Marx was accepted into the NYU Music Theory and Composition program, from which she graduated in 2015. She eventually narrowed her focus to music composition for film and television after repeatedly collaborating with filmmakers from various schools throughout the city.

== Career ==
While enrolled at NYU, Marx was accepted to the Columbia/ASCAP Film Scoring Workshop, where she wrote the music for the short film Dear Mother, and received the Mancini Music Fellowship award for "Most Promising Composer." Dear Mother co-director Reka Posta introduced Marx to writer and director Jennifer Fox, who she worked with to compose the music for Fox's film, The Tale, starring Laura Dern. The Tale was screened at the 2018 Tribeca Festival alongside So You Like the Neighborhood and To Dust, both of which were also scored by Marx.

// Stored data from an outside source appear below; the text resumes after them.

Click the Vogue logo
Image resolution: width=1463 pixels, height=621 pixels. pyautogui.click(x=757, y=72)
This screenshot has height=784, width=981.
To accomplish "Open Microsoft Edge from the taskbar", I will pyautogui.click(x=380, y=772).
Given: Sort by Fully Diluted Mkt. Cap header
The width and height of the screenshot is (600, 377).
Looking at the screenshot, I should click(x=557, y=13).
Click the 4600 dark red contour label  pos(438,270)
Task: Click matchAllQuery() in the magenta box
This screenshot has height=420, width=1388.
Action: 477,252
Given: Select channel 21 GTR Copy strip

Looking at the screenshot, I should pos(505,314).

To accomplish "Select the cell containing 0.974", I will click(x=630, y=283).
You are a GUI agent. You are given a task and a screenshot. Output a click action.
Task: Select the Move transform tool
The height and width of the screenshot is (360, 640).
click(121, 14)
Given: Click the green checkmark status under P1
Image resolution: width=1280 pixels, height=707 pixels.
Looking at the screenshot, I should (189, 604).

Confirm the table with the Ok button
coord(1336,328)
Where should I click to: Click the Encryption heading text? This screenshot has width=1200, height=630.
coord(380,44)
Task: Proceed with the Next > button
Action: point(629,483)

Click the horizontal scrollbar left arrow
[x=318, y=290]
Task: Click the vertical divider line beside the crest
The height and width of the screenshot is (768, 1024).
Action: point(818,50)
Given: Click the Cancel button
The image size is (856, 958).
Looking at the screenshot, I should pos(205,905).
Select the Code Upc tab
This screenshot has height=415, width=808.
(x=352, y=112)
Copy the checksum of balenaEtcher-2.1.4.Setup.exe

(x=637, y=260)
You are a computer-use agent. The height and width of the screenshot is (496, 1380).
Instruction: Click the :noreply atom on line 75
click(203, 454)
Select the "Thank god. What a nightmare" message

Marx's career reached a turning point in 2020 when she was selected to score Emma Seligman's debut feature film, Shiva Baby. The critically acclaimed indie film, starring Rachel Sennott, was widely praised for Marx's sparse, but textured and dissident score. Following this, Marx scored her first major television project, Ted Bundy: Falling for a Killer, a five-part true crime docuseries. Her work attracted the attention of writers Robin Veith, Nick Antosca, and Michael Uppendahl, who Marx then collaborated with to compose the score for Candy, which aired on Hulu.

Beginning in late 2022, Marx spent five months composing the score for National Geographic's A Small Light, after being selected for the project by director Susanna Fogel. To help tell the story of Miep Gies, the Dutch woman who hid Anne Frank, Marx assembled a team of four musicians to pair with her own instrumentations, which included percussion, violin, cello, guitar, and synth. Although the score was recorded remotely, Marx seamlessly weaved together a playful and experimental soundscape.

She wrote the score for the 2025 Australian family drama film, Kangaroo Island.

==Recognition and awards==
Marx received the Mancini Music Fellowship award for "Most Promising Composer" for her score of the short film Dear Mother while attending the Columbia/ASCAP Film Scoring Workshop.

Her score for Candy, described as both bewitching and sweet, was named third best score of the year on IndieWire's Best TV Scores of 2022 list.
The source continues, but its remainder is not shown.